WORK REQUIRED => Every line in the data below that has the word "Customize" should be returned.

RECORD EXTRACTS =>

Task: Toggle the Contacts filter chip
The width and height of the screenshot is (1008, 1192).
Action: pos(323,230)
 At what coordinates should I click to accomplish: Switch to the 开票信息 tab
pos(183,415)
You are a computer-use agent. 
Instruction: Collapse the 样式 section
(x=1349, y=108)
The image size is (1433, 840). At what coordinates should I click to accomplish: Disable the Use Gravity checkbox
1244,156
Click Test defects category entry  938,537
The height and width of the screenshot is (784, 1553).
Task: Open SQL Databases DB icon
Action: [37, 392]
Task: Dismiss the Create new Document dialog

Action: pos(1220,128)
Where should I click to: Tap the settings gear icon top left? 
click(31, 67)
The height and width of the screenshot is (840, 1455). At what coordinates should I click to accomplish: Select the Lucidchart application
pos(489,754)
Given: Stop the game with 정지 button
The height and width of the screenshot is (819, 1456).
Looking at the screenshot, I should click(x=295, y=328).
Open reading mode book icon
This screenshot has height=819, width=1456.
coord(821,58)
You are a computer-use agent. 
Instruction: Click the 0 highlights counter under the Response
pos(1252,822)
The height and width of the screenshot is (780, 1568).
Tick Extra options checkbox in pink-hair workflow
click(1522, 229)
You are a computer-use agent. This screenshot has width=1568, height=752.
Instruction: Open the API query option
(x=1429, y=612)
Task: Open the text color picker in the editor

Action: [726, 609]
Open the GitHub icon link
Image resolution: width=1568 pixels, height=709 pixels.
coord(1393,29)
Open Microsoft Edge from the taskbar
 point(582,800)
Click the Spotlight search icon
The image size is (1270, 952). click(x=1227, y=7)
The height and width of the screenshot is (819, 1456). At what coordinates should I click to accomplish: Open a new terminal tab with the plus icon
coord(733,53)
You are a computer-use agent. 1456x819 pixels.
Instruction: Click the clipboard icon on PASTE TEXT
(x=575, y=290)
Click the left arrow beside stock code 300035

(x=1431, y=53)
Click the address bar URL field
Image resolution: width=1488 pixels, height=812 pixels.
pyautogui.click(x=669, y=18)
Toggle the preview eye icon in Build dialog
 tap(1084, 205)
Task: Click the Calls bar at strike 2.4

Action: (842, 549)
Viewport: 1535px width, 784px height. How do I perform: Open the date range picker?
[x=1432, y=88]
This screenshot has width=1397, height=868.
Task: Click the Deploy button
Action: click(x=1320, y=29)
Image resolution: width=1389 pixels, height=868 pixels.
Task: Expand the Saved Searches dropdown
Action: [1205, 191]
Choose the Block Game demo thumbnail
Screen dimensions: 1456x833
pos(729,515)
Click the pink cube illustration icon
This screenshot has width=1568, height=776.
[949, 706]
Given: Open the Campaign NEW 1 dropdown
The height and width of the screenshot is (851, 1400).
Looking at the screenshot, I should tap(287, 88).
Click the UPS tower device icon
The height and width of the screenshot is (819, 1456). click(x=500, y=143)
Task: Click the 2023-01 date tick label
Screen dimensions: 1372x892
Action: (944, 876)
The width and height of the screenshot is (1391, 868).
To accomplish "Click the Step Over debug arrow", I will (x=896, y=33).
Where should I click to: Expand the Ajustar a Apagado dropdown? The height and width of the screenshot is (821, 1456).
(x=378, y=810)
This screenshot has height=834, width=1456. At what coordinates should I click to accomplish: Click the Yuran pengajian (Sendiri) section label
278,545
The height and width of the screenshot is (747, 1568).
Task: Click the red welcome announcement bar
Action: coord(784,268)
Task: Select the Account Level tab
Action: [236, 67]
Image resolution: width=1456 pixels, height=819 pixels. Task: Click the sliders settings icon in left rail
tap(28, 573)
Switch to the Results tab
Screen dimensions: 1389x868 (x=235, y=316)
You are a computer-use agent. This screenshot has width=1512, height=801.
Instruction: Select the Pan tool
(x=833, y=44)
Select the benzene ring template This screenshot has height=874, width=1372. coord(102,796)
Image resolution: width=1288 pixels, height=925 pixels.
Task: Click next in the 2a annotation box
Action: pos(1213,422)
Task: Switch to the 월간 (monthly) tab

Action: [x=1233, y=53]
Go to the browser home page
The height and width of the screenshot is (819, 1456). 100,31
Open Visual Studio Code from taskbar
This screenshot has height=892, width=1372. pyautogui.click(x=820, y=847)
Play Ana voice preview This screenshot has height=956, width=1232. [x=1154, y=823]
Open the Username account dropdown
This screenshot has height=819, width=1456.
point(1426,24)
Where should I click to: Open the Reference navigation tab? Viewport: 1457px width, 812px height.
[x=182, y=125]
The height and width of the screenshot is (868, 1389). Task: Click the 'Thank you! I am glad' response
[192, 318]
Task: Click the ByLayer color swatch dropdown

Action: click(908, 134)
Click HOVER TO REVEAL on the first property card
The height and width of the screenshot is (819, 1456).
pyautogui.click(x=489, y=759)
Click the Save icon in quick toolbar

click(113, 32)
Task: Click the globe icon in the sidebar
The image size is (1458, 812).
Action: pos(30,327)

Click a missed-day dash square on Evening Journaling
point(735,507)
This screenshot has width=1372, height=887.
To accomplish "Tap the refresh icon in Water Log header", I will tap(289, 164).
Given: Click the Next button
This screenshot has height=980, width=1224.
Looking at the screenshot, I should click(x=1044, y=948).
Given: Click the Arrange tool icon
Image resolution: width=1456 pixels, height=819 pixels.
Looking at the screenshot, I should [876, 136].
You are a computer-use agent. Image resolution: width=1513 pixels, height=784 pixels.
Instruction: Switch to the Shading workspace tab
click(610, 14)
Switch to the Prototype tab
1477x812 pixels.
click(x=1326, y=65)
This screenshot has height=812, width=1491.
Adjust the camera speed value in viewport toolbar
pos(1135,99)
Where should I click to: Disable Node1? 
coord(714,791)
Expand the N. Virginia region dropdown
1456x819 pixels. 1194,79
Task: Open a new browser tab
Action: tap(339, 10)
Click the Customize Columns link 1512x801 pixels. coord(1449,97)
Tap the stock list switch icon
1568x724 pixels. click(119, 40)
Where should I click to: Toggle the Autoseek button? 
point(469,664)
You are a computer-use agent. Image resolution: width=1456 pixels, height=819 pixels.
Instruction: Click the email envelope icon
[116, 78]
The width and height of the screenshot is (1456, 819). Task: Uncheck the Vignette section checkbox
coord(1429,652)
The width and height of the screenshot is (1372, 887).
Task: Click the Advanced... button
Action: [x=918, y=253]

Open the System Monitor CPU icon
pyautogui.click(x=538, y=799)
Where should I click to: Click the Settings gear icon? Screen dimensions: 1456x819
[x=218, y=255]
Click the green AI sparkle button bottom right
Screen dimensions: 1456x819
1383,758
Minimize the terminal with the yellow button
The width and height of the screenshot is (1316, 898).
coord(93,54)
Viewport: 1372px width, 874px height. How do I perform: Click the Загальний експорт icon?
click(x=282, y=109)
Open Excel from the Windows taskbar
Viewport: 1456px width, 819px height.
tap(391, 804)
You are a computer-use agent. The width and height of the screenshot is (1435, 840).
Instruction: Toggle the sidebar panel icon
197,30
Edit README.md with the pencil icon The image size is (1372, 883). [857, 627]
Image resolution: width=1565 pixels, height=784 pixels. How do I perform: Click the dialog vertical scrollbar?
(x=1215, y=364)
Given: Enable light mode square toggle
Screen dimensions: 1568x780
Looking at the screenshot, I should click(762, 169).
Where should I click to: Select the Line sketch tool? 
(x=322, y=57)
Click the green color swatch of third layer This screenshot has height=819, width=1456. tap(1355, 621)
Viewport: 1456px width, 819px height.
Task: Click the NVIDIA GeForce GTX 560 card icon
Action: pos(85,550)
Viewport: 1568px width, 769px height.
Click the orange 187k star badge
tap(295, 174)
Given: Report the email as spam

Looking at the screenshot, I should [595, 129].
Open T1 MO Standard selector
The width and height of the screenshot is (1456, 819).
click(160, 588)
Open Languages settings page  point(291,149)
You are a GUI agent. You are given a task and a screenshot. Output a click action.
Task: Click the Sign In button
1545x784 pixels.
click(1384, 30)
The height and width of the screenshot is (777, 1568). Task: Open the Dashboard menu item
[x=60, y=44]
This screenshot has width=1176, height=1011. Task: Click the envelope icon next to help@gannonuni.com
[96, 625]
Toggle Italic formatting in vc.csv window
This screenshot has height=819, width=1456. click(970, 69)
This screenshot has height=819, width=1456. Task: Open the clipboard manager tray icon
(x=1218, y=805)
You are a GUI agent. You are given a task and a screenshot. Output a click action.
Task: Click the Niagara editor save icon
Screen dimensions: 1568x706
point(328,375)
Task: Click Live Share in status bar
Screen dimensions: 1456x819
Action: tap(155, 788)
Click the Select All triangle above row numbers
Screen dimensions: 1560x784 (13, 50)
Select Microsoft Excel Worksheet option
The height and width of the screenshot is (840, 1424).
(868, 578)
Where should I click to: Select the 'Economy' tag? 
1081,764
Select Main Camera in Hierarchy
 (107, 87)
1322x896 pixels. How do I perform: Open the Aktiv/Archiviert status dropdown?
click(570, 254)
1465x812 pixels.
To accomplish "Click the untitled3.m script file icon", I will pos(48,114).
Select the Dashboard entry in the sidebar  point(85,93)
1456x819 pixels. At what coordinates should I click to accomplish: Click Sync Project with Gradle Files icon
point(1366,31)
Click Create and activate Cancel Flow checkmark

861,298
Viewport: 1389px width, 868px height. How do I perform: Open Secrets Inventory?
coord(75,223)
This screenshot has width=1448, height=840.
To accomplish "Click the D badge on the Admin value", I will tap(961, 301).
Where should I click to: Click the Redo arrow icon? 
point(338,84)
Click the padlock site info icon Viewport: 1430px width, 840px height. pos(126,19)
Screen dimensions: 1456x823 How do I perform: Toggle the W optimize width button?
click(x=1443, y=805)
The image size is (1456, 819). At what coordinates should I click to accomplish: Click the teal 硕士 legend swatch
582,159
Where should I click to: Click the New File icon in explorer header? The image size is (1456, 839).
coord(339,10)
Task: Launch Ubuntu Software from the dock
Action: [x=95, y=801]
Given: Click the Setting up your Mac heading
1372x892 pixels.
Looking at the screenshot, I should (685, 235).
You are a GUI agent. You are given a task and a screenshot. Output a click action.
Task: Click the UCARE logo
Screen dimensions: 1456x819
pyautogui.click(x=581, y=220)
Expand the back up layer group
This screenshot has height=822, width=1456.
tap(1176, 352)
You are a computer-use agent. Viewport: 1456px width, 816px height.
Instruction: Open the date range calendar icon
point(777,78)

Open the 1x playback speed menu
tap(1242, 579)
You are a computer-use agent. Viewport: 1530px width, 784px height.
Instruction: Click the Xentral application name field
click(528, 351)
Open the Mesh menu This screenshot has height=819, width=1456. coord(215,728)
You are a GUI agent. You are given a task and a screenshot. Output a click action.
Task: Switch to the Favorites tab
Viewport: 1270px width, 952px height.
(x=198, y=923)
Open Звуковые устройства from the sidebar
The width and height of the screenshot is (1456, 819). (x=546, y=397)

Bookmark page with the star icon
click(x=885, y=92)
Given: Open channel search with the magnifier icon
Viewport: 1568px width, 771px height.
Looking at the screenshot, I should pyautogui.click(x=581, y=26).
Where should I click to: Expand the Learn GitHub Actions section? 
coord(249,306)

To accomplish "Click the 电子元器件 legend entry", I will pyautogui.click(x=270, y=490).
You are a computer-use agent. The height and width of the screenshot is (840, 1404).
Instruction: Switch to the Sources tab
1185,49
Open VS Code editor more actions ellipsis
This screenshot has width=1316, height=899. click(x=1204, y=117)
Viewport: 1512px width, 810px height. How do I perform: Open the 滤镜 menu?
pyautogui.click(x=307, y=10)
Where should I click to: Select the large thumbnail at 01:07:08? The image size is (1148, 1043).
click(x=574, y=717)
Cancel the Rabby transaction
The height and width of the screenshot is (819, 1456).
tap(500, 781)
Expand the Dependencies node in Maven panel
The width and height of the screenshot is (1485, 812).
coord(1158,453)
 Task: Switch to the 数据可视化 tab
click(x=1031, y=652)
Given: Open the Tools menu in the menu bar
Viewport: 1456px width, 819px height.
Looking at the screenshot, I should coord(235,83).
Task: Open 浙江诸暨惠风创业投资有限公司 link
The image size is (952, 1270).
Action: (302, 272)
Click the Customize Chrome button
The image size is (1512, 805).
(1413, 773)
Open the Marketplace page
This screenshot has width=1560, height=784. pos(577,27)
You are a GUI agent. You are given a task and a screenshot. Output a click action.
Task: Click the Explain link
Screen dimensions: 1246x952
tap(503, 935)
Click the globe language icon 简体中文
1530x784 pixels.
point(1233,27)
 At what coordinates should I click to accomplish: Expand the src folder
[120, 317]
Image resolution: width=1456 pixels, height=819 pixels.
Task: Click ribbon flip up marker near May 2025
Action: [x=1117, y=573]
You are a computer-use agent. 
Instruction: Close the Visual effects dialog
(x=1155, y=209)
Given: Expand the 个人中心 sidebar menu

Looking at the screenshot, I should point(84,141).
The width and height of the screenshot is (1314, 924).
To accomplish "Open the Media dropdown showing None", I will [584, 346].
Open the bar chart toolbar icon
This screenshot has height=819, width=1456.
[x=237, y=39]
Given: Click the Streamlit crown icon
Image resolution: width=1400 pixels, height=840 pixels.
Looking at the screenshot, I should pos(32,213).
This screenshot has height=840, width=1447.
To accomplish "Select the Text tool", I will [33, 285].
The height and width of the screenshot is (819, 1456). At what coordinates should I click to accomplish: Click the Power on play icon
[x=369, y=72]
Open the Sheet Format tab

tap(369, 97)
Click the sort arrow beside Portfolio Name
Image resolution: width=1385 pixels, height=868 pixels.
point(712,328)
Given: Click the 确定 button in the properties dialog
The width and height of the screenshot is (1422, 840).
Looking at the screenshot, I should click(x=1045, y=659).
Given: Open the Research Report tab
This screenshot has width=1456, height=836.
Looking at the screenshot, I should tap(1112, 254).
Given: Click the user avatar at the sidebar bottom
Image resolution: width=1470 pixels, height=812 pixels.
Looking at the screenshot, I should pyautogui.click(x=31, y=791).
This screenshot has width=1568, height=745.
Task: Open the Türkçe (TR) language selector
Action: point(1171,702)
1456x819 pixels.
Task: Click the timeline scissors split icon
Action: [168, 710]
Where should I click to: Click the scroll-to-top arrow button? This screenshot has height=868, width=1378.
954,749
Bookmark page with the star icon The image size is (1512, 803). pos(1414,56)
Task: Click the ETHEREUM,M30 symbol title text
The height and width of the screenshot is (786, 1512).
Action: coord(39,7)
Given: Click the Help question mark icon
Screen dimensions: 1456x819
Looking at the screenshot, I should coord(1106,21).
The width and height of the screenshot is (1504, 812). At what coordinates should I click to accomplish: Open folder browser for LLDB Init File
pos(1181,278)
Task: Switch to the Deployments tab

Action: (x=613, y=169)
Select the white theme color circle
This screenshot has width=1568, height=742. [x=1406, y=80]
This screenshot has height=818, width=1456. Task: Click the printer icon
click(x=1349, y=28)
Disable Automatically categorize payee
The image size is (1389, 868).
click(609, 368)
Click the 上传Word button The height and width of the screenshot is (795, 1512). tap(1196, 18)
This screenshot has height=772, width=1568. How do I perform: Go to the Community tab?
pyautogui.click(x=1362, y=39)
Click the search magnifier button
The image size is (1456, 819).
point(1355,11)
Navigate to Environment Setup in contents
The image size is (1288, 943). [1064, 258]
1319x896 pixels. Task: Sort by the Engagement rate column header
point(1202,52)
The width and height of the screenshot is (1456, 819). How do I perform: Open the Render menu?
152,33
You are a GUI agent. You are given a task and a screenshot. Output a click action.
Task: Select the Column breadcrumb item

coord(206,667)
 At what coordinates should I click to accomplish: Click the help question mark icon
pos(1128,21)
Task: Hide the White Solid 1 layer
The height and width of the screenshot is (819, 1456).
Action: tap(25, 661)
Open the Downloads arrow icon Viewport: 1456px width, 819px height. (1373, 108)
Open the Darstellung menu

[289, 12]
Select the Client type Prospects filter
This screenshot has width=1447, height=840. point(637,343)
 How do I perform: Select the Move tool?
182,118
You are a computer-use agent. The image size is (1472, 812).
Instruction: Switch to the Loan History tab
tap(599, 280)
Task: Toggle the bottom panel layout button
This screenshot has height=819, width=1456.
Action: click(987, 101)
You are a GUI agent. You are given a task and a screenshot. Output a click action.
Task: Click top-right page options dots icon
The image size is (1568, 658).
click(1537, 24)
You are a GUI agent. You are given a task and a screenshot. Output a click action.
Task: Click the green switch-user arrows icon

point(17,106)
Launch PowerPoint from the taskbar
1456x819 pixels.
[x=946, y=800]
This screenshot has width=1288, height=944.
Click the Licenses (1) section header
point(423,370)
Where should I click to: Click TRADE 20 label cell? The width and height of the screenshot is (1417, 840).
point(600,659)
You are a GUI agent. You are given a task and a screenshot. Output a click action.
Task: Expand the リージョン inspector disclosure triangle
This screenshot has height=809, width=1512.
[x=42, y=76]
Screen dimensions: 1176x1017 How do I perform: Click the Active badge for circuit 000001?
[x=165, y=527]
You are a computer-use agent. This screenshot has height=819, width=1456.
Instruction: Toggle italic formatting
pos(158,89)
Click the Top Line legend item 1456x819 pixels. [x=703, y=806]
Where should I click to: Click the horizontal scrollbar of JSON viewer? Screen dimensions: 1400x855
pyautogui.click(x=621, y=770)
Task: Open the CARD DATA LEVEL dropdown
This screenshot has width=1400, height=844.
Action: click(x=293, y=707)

WRITTEN SOLUTION =>
Click the Customize Columns link 1512x801 pixels. coord(1449,97)
Click the Customize Chrome button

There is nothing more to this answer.